Native American Participants

Unfortunately, little is presently known about many of the individual participants in Buffalo Bill's Wild West. As more knowledge becomes available through archives, researchers, and tribes, a more complete biography of the participants and Buffalo Bill's Wild West will greatly benefit our understanding of Gertrude Käsebier's unique portraits of some of the Sioux performers. What we do know comes through glimpses of William F. Cody's relationship with the Sioux and the conditions of camp life at the shows. There is no evidence that Käsebier and Cody ever met, just as there is no evidence that Käsebier ever became an advocate for Native peoples' rights in the early twentieth century despite her genuine affection and respect for her Sioux friends. For the most part, this project does not focus on the people in Käsebier's photographs but rather how the 1898 studio visit by nine Sioux men shapes the way we understand Käsebier's photography career and her role as a pictorialist. However, it is unjust to place all the focus on Käsebier when her sitters alone are so compelling. The following section briefly contextualizes the experience of the participants in Buffalo Bill's Wild West.

•••••

• [Exercise goal]:
Extend the passage on the Native American participants in Buffalo Bill's Wild West, picking up after its final sentence. The items after this passage are not used.

• [Source information]:
•••••

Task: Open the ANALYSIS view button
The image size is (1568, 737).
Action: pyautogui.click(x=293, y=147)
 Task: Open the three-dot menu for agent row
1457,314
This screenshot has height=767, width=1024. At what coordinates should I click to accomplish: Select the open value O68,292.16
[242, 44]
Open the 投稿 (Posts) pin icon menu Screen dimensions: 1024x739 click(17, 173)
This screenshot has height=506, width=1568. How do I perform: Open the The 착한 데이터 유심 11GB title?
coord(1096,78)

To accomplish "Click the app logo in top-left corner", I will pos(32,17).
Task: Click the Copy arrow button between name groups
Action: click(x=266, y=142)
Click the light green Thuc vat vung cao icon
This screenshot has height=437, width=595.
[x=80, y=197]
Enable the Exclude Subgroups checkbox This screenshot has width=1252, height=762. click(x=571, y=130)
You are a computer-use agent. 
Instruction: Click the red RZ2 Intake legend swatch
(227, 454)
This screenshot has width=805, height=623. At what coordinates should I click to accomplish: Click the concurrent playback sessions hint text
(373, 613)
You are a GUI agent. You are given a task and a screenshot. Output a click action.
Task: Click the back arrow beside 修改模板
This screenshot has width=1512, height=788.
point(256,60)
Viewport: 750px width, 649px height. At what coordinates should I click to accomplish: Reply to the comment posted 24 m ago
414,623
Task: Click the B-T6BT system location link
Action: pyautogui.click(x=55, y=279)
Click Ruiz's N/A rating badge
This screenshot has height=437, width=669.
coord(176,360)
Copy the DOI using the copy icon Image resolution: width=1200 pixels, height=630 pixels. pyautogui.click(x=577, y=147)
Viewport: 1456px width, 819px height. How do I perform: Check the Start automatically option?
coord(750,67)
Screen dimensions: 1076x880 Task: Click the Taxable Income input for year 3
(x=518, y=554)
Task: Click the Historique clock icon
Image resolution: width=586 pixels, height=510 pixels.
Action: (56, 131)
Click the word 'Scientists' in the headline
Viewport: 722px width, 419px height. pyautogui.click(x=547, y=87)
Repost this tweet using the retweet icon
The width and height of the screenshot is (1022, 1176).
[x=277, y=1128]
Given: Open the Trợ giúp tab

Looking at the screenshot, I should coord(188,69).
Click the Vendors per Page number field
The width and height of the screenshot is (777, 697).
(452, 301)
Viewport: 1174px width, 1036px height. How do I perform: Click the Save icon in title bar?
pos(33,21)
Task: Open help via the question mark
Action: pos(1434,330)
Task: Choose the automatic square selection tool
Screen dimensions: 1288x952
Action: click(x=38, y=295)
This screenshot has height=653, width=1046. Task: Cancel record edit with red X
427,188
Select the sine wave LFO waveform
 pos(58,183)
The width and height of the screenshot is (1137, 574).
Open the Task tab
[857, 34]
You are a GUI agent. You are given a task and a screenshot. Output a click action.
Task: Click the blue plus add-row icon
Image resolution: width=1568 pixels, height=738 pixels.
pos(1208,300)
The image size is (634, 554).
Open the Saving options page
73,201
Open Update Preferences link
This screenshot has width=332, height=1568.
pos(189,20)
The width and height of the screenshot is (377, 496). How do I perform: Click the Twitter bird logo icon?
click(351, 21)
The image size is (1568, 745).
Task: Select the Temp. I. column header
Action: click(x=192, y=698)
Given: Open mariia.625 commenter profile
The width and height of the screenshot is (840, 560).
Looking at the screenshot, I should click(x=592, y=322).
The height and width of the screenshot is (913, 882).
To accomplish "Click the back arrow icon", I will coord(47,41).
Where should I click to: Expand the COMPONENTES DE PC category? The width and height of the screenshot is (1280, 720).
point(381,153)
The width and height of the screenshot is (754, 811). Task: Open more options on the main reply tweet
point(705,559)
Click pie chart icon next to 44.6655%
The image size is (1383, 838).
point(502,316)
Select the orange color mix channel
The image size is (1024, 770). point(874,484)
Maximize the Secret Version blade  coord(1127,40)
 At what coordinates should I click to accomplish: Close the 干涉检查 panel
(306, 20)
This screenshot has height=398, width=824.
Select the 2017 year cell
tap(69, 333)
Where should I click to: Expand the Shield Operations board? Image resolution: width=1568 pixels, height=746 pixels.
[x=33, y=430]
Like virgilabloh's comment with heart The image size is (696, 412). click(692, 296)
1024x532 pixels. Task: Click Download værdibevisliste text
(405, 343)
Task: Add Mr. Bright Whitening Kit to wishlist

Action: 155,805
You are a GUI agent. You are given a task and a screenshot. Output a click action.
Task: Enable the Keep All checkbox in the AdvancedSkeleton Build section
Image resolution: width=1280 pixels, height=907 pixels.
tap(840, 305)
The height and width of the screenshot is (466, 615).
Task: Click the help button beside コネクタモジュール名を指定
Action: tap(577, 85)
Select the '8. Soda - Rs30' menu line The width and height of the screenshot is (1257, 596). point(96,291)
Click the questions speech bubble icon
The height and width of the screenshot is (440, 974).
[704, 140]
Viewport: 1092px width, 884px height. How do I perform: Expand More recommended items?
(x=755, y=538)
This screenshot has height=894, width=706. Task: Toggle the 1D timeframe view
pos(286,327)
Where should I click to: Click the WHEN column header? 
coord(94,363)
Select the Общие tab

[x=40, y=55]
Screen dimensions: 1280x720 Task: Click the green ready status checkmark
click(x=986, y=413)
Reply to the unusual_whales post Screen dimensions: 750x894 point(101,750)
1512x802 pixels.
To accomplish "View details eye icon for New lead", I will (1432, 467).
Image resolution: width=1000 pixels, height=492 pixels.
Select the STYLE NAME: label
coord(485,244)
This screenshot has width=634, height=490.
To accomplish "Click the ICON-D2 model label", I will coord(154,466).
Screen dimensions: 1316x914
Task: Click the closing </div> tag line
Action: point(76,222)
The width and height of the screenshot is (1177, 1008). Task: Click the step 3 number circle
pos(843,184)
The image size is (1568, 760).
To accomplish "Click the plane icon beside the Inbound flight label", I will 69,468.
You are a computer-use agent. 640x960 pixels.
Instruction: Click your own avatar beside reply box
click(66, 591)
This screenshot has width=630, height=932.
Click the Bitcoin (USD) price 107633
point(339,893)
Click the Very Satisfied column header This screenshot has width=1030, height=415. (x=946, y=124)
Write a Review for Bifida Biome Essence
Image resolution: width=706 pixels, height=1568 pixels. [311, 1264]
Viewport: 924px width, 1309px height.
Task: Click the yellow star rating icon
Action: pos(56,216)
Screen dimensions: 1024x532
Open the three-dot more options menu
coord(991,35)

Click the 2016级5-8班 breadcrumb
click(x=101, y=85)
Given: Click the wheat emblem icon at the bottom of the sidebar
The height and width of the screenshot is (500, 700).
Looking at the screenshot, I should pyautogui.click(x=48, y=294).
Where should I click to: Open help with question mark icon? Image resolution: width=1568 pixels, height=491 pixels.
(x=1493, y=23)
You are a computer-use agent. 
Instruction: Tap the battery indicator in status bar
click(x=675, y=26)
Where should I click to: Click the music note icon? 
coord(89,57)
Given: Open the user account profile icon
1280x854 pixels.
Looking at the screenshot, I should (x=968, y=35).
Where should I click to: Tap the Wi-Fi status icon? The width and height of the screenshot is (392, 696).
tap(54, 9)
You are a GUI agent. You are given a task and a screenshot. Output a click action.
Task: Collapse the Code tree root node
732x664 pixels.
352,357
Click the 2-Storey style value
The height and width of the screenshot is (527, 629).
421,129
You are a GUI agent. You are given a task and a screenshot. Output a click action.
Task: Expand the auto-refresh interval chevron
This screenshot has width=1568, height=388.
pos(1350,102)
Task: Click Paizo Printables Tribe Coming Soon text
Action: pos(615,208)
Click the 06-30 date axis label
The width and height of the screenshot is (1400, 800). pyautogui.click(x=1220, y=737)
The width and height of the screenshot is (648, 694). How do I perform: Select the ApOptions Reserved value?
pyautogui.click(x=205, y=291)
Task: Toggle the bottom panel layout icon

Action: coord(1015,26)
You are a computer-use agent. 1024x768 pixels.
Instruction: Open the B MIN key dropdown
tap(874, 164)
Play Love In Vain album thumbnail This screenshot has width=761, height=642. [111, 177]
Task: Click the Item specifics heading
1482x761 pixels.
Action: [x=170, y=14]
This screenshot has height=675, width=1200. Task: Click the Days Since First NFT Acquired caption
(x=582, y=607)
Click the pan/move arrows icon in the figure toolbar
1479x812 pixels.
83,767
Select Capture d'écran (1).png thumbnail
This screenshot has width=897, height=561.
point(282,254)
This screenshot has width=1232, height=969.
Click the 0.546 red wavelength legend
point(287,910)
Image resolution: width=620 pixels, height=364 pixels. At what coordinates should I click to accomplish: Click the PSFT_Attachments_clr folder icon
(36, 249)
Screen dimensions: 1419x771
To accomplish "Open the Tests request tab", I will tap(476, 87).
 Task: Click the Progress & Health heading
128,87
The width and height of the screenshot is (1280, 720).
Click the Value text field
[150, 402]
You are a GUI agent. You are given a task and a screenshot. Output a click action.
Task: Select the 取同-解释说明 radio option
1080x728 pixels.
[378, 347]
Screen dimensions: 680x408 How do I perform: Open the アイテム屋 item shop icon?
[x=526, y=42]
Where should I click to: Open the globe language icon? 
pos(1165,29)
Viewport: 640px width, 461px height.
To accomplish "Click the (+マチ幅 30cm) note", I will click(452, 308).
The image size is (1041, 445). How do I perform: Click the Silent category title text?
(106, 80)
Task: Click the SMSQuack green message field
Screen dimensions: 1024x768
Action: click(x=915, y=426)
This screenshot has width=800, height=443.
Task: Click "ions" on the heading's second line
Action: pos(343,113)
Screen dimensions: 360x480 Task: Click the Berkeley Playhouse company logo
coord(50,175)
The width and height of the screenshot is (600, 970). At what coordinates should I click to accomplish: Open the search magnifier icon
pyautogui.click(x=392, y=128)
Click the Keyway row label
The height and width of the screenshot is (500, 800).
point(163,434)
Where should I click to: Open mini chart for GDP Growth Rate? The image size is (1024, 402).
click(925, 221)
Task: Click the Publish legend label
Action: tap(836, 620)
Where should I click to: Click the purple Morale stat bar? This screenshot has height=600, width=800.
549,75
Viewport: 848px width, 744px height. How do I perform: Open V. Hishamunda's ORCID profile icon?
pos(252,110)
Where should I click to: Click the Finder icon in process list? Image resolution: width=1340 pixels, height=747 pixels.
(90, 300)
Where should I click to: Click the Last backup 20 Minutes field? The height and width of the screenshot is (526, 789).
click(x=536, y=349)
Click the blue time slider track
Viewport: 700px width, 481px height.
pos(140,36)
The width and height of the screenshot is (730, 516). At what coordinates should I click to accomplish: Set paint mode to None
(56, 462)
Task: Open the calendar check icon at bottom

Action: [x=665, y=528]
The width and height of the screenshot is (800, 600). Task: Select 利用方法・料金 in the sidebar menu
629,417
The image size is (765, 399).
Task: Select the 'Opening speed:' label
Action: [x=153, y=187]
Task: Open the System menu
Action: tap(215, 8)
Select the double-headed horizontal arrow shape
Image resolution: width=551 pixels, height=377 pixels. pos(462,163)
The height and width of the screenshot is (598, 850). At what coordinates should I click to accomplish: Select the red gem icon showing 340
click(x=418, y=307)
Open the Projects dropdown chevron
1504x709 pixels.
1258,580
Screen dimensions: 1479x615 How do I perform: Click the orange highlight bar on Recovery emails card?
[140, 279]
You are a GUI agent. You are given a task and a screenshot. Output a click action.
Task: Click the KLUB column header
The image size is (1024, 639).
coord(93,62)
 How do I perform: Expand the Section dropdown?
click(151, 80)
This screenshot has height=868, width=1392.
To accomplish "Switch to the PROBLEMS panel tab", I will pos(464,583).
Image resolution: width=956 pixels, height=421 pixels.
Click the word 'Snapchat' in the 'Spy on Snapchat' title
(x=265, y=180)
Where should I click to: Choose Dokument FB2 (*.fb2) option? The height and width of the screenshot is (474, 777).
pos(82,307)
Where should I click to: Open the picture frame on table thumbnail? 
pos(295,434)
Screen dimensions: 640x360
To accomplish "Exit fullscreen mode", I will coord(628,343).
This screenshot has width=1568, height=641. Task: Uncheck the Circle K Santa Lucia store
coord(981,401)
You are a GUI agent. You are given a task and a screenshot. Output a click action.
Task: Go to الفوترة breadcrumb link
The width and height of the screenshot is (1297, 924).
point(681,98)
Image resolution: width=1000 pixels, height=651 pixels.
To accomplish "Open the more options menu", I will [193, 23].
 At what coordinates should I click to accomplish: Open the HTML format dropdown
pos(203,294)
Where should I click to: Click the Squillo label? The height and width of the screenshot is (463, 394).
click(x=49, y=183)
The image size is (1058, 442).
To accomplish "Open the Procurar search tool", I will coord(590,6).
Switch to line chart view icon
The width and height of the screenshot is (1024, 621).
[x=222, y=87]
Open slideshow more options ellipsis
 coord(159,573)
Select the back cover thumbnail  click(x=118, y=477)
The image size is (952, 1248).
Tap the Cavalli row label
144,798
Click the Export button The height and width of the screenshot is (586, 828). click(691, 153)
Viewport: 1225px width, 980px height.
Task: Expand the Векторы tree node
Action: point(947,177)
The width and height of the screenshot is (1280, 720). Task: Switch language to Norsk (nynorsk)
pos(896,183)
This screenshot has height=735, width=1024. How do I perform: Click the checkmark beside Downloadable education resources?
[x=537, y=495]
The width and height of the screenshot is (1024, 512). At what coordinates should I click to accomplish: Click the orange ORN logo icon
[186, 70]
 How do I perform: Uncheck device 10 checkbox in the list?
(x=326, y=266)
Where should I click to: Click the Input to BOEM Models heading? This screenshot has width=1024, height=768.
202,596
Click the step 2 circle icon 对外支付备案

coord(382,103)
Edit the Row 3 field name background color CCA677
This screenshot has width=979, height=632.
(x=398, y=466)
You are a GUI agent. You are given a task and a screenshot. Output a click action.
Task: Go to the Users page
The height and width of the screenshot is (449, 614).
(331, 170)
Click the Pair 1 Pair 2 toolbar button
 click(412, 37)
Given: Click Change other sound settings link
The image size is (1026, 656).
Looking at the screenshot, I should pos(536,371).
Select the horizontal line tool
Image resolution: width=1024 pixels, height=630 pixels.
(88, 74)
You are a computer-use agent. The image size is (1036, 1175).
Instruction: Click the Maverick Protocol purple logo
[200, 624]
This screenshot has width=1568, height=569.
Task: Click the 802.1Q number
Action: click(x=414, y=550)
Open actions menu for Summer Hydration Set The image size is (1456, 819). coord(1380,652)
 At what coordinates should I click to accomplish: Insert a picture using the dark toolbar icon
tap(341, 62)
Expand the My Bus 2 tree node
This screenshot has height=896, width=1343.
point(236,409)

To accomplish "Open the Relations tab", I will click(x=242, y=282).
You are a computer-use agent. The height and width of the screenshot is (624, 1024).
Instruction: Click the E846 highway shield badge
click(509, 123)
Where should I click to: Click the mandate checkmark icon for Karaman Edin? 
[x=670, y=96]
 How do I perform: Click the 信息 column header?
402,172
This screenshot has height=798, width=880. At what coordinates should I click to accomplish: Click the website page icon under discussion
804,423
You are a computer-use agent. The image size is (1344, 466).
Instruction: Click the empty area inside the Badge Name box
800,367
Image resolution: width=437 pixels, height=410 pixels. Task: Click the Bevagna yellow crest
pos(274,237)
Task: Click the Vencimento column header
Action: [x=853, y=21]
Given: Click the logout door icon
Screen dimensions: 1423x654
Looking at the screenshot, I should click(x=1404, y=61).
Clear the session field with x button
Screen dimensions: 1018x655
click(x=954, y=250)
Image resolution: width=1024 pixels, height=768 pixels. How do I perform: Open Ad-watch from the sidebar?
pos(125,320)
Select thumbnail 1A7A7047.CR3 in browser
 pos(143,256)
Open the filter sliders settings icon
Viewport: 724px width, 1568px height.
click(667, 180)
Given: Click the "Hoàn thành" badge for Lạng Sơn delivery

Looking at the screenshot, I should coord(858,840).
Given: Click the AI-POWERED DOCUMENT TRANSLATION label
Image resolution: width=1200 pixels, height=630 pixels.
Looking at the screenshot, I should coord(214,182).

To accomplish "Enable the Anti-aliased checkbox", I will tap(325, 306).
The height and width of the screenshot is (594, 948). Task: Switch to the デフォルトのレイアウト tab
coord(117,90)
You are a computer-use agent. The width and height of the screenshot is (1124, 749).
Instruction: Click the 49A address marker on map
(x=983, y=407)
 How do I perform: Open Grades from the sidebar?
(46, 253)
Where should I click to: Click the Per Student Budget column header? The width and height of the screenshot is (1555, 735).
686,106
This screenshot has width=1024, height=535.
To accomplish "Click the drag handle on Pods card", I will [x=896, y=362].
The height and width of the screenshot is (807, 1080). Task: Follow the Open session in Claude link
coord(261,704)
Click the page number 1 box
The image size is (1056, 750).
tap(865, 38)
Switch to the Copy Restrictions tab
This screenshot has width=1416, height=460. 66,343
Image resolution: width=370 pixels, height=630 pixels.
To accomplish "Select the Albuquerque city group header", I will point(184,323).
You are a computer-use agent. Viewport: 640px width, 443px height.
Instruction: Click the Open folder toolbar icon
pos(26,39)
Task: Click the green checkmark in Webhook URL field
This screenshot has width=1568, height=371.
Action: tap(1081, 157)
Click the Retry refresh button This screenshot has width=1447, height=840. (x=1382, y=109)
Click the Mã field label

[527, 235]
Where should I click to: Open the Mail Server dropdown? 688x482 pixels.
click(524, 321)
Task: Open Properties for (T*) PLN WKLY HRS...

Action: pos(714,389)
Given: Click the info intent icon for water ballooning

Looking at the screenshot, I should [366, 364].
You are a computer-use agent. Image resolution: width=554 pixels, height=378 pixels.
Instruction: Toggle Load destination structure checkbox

•••••

• [Exercise answer]:
Heron Heron. By Gertrude Käsebier. Photographic History Collection, National Museum of American History, Smithsonian Institution. Note the spectators in the background on the right.

The show's touring schedule was grueling, each spring through fall, with performances twice daily, weather permitting. For their participation, performers received wages, food, transportation, and living accommodations while far away from their homes. Behind the painted backdrops of the show, cast members lived in the Wild West's "village," or encampment, where visitors could stroll, meet performers, and explore the Indian tipi village.

Buffalo Bill's presence as the main draw for audiences was significant, but the hundreds of American Indians he contracted with each season were also immensely popular with audiences. The Show Indians performed the most popular selections on the programs, such as the "Attack on the Deadwood Mail Coach" and the "Battle of Little Bighorn." According to historian Joy Kasson, despite "all its complexity, the audiences encounter with the American Indian performers continued to be one of the Wild West's defining features." (Kasson 2000, 217-219)

When Cody launched his Wild West traveling show in 1883, the Indian wars were nearing an end. The victorious U.S. government claimed the land and efforts were made to encourage American Indians to assimilate into existing society and adopt "civilized" ways. By negotiated treaties, the Indians were forced to live according to the reservation system. Few options beyond reservation life or faraway government-run Indian schools existed for American Indians, no matter what tribe.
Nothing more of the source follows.